The university has a reputation as a centre of excellence in relation to medical technology, as evidenced by the launch in September 2016 of Curam, Science Foundation Ireland’s (SFI) centre for research in medical devices. The centre promotes links between academia and industry partners. The SFI and various companies will invest €49m over six years, with €19m more in funding coming from the EU’s Horizon 2020 programme.

The quality of academic staff at NUI Galway is also crucial to the university’s success, with a number of professors such as Henry Curran, Colin O’Dowd, Donal O’Regan and Dr Ronan Sulpice named among the world’s most highly cited researchers in an analysis of published research by multinational group Clarivite Analytics.

Research citations have helped the university rise further up the international university rankings this year. Academics garnered around €89,000 per head in research income in the Good University Guide’s latest survey of research power.

NUI Galway boasts the best job prospects of any university in the republic with an impressively low three per cent graduate unemployment rate, together with one of the best progression rates, which sees 88% of students complete their studies.

“We are very well attuned to the needs of the country and the region,” says Dr Jim Browne, President of NUI Galway. “We try to orient our programme for the needs of our economy in the longer term. We also try to have an appropriate balance of traditional academic scholarship and work-based learning. We have a target that 80% of our undergraduate students would have experiential learning.”

More than 260 students took part in NUI Galway access and foundation courses this year, with 150 receiving an offer of entry. In total, the access programme office has 1,100-plus undergraduates on its books.

NUI Galway’s openness to alternative means of teaching and learning is evident, too, in its work with the Irish language. The university is close to the Connemara Gaeltacht, the largest Irish-speaking area in the country and as such NUI Galway celebrates and promotes the Irish language offering classes from beginner to advanced level as well as programmes taught through the medium of Irish.

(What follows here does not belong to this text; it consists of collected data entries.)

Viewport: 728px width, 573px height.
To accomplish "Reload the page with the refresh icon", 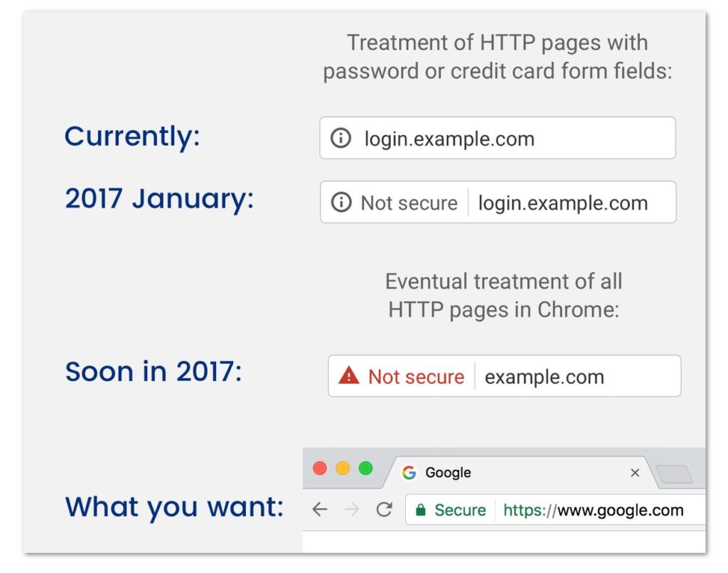I will [x=385, y=510].
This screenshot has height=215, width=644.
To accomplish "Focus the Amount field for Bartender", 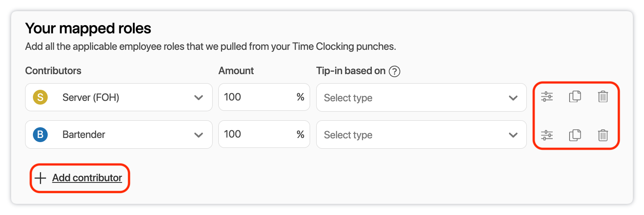I will click(255, 134).
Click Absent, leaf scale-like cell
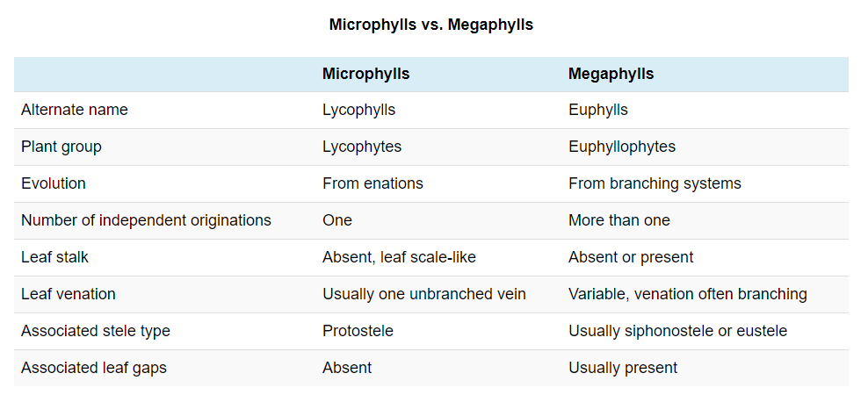This screenshot has height=402, width=868. [x=399, y=257]
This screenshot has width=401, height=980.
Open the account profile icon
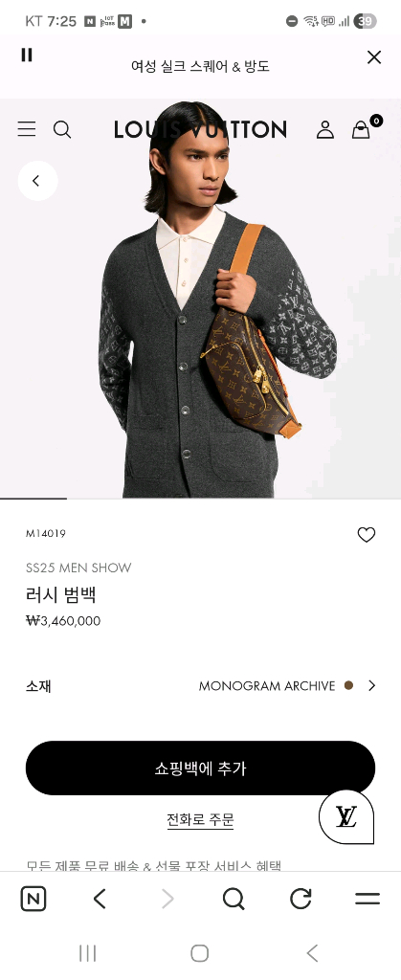[324, 129]
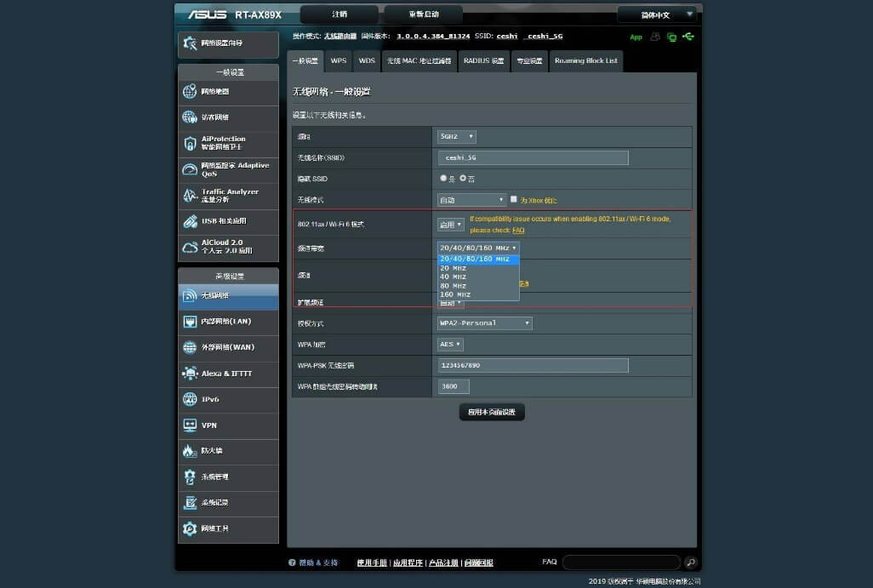The image size is (873, 588).
Task: Open the IPv6 globe icon
Action: coord(190,399)
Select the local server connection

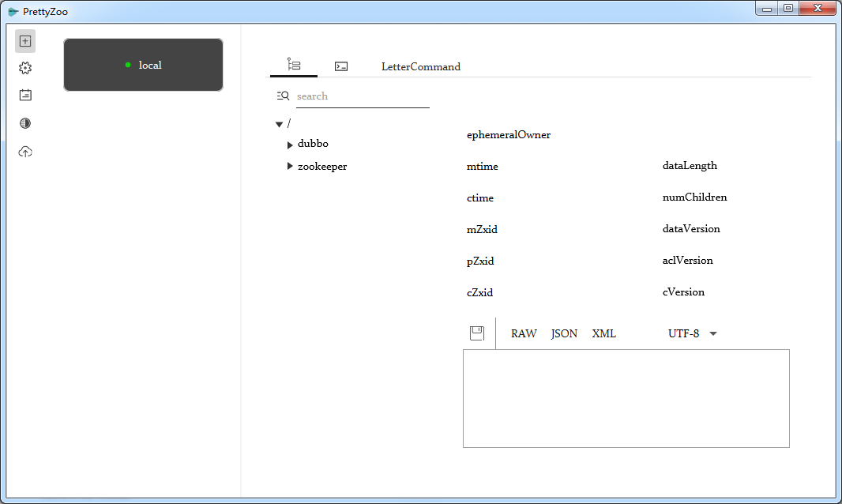coord(143,65)
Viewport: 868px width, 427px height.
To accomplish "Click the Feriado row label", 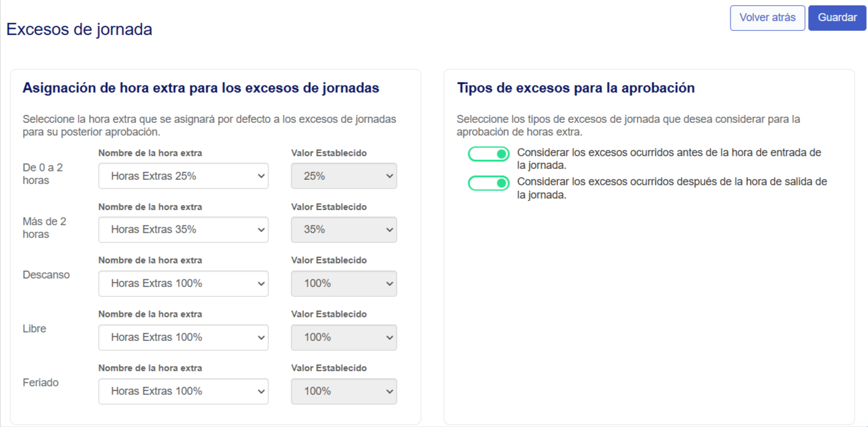I will (x=41, y=383).
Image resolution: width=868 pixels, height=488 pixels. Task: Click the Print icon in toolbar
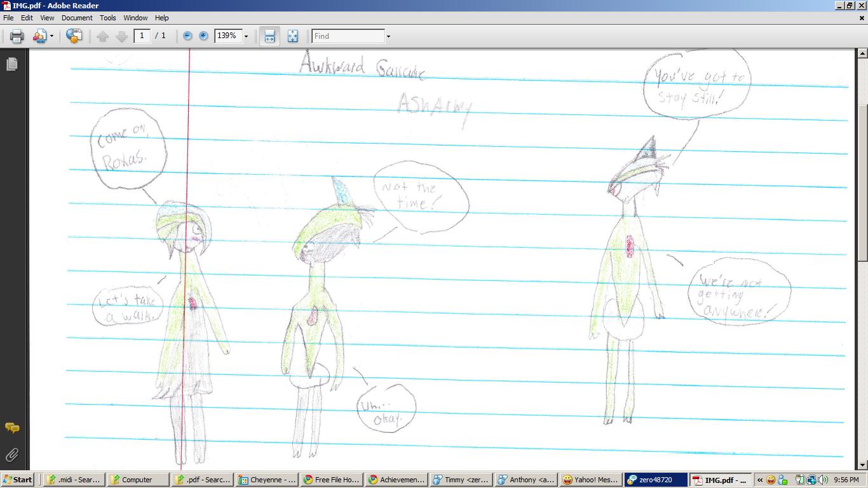click(x=17, y=36)
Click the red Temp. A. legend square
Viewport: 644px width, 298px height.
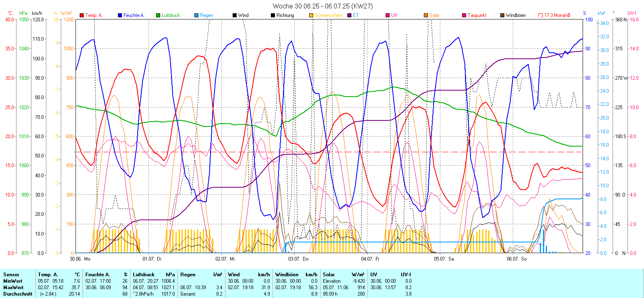tap(82, 15)

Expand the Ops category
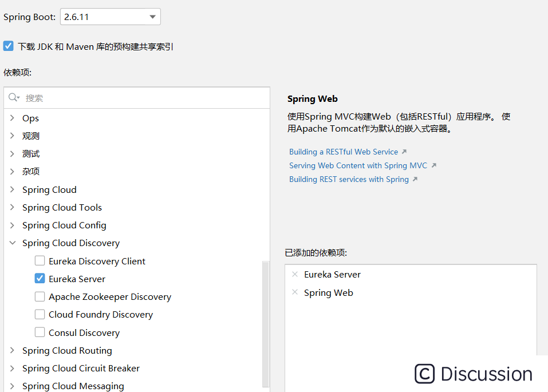click(x=12, y=118)
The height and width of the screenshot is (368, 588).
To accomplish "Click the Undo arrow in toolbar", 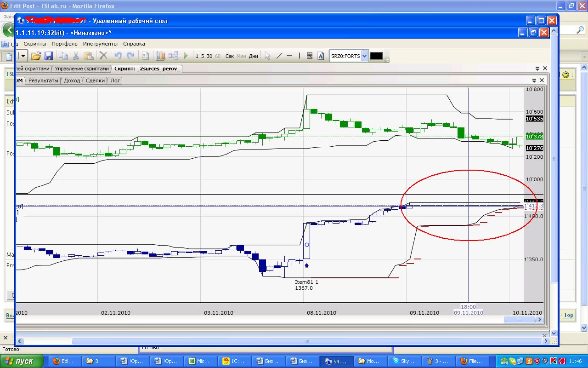I will [118, 56].
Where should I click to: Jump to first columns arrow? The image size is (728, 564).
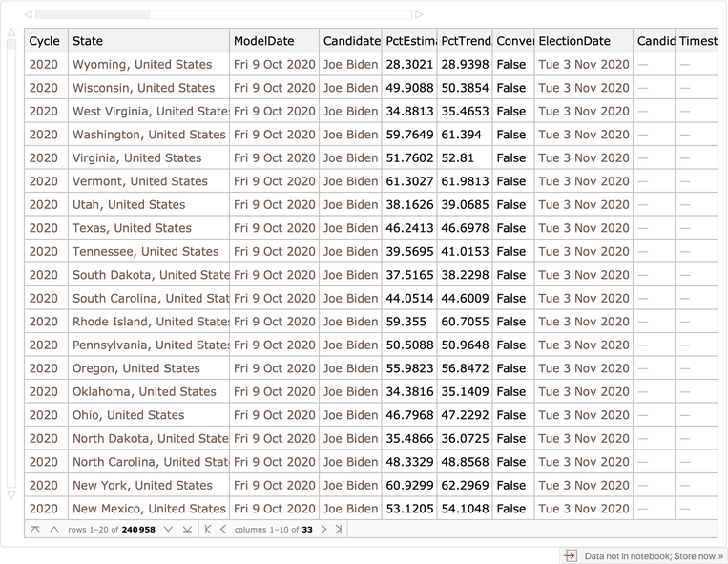[208, 529]
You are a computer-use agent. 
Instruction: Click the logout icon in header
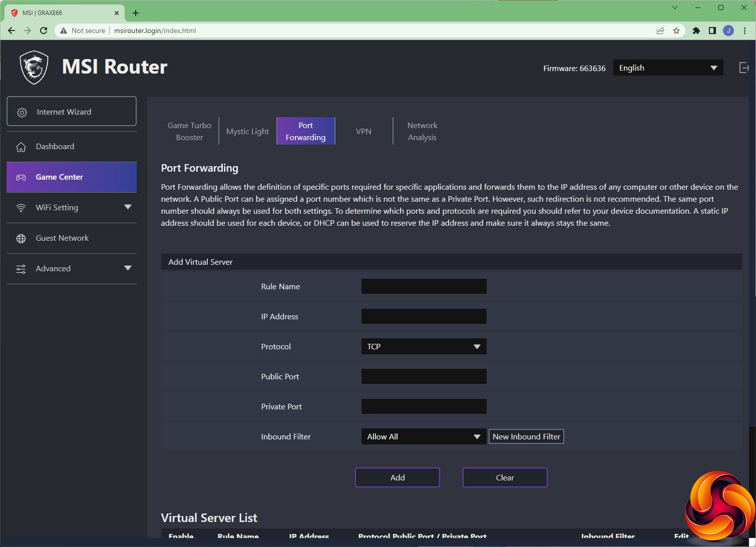point(744,68)
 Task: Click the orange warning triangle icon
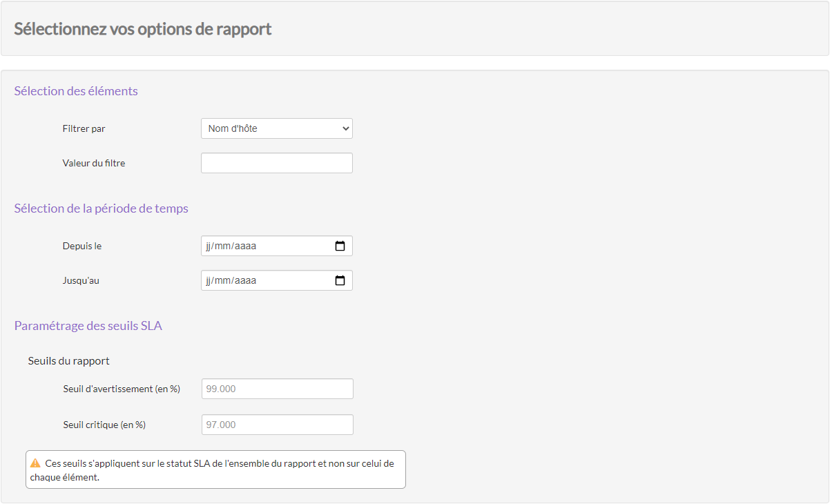36,463
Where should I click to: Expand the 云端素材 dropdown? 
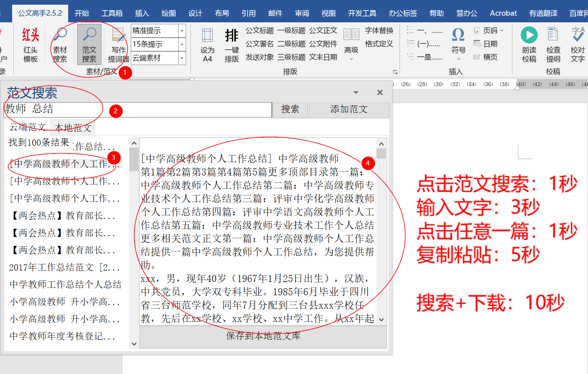coord(182,58)

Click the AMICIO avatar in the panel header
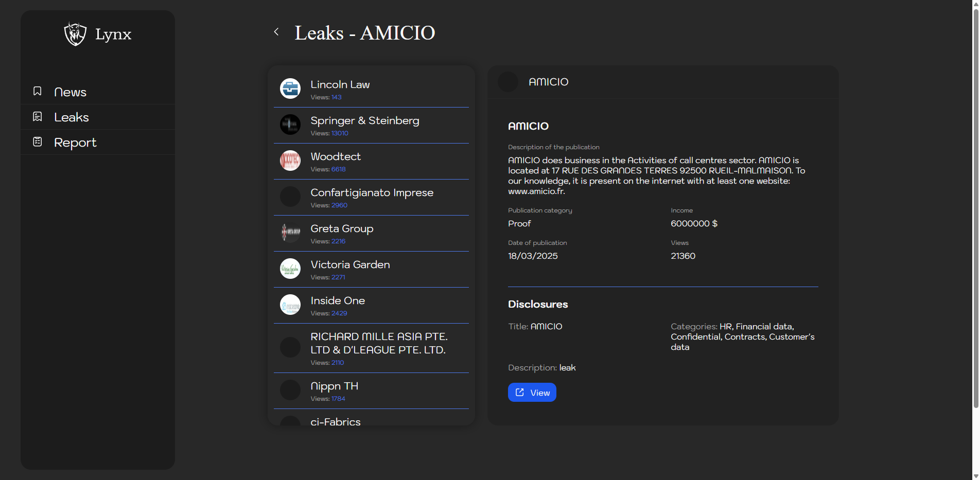(x=508, y=82)
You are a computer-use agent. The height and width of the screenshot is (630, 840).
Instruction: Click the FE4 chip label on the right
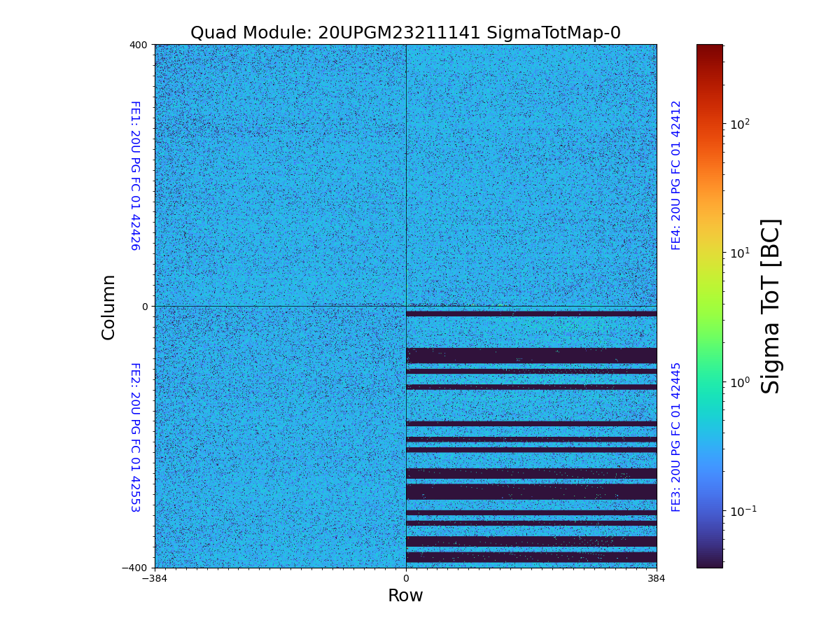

Alastair McCall, Editor of The Sunday Times Good University Guide, says: “In the eight years since NUI Galway last won our University of the Year award it has continued to grow its global reputation as one of the great seats of learning. Some of its academics are among the most cited in the world and its reputation spans the arts and the sciences. The university brought in more than €65m of research income last year, evidence of the cutting edge at which many of the academics operate.

“It is also pivotal to the regional economy, rooted in its community and playing an active role at all levels. Its students are encouraged to volunteer and be part of that community and not just come to Galway as educational tourists. When Galway is the European Capital of Culture in 2020, the university will be at its heart; the newly-opened O’Donoghue Centre for Drama, Theatre and Performance a bold statement of the importance of the arts to the university.”